From the gallery, http://stemgraphic.org/galleries/test_aczel_seaborn.png suggests a mistake.
Notice how it goes 602 and then 66. But the main thrust of numbers is from lower at bottom (1 prefix) to higher at top (6). So I would expect it to be first 66 and then 602.
First 602 and then 66 and would make sense for diagram where lower values were on top and higher values on bottom.
Hi, Thanks for trying out stemgraphic. That plot was generated from data in "Complete Business Statistics" by Amir Aczel:
#Dataset from Aczel, task performance time on p. 721
x = [
11, 12, 12, 13, 15, 15, 15, 16, 17, 20, 21, 21, 21, 22, 22, 22, 23, 24, 26, 27, 27, 27, 28, 29, 29, 30,
31, 32, 34, 35, 37, 41, 41, 42, 45, 47, 50, 52, 53, 56, 60, 62
]
the break with a lone 6 represents 56, so it is in the correct order. Without an indication, the secondary line is hard to attribute to the right stem, and your comment just reinforces the studies I've done in that regard. I'm still investigating a good way to label the secondary (or in the case of the 5 split, even more so important to label).
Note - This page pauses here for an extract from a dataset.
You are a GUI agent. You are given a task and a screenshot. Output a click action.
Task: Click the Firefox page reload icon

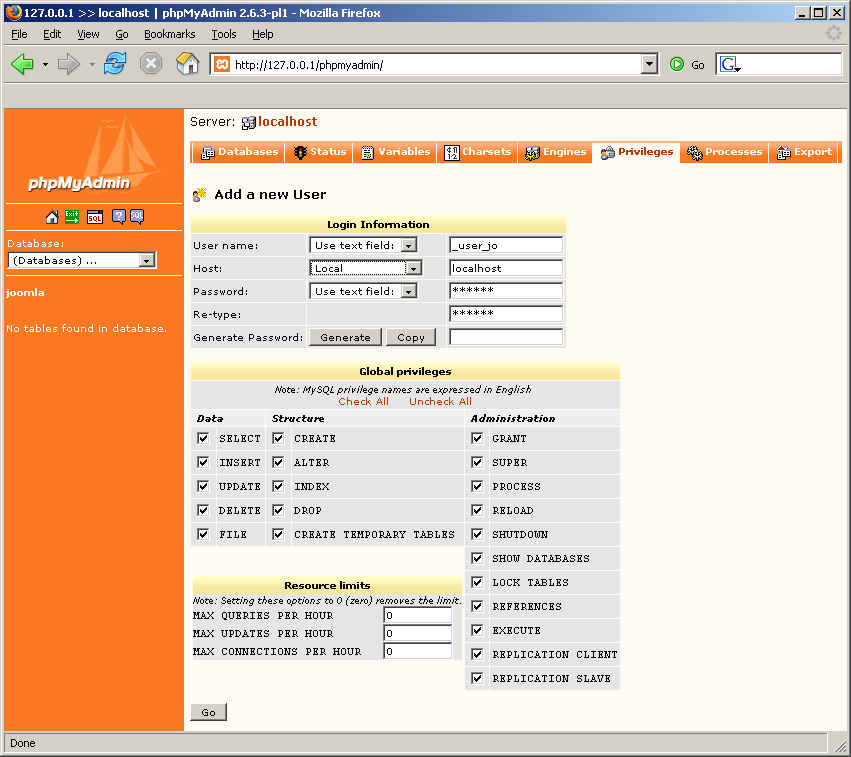(x=115, y=62)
Maybe just repeat each number twice? Bit denser, but a lot less ambiguous.
6|
6|02
5|6
5|023
That is one approach. I think for a 2 split, that works well enough. There is also the 5 split. Tukey approached this using letters, and I seem to remember * and . but nowadays we do have Unicode (⮣, U2ba3). Perhaps something like:
⮣|6
5|023
and for 5 split
⮣|
⮣|6
⮣|
⮣|23
5|0
And if the order is descending use ↳ (U21b3)
The 5 split feels like overkill to be on every line though...
Maybe could replace the border line with up-turn and down-turn arrows at top and bottom edges? And still have straight line for rows in between.
Why are the leaves for each stem spread across two lines? There are 6 stems spread across 11 lines.